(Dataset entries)
Content starts
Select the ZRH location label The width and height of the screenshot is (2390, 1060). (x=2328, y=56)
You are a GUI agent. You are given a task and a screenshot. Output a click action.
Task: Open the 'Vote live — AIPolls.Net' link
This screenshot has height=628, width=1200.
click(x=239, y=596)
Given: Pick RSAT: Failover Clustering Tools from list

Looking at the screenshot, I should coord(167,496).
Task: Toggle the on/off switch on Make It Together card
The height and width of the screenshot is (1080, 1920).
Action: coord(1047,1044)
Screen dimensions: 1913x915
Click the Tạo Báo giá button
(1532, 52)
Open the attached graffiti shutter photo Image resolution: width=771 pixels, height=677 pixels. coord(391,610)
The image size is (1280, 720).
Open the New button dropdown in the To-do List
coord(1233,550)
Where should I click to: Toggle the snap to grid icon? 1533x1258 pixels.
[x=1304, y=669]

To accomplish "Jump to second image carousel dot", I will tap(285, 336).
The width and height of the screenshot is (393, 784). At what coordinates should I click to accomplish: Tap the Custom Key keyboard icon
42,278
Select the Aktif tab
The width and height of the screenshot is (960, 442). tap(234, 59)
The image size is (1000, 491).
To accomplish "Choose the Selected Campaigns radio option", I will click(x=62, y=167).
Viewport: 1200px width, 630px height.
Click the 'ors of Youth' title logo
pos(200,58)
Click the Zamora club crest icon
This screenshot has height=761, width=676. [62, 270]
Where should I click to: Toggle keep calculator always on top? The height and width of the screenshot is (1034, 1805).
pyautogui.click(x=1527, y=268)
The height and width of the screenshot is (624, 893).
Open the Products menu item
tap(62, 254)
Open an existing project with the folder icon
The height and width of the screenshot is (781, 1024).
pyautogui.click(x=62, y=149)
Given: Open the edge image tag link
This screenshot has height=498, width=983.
Content ends
# WORK REQUEST
Your task is to write out the lines from the one with "The image size is (1000, 491)." through the end of the records, exactly and with nothing added.

# WRITTEN SOLUTION
The image size is (1000, 491).
To accomplish "Choose the Selected Campaigns radio option", I will click(x=62, y=167).
Viewport: 1200px width, 630px height.
Click the 'ors of Youth' title logo
pos(200,58)
Click the Zamora club crest icon
This screenshot has height=761, width=676. [62, 270]
Where should I click to: Toggle keep calculator always on top? The height and width of the screenshot is (1034, 1805).
pyautogui.click(x=1527, y=268)
The height and width of the screenshot is (624, 893).
Open the Products menu item
tap(62, 254)
Open an existing project with the folder icon
The height and width of the screenshot is (781, 1024).
pyautogui.click(x=62, y=149)
Given: Open the edge image tag link
This screenshot has height=498, width=983.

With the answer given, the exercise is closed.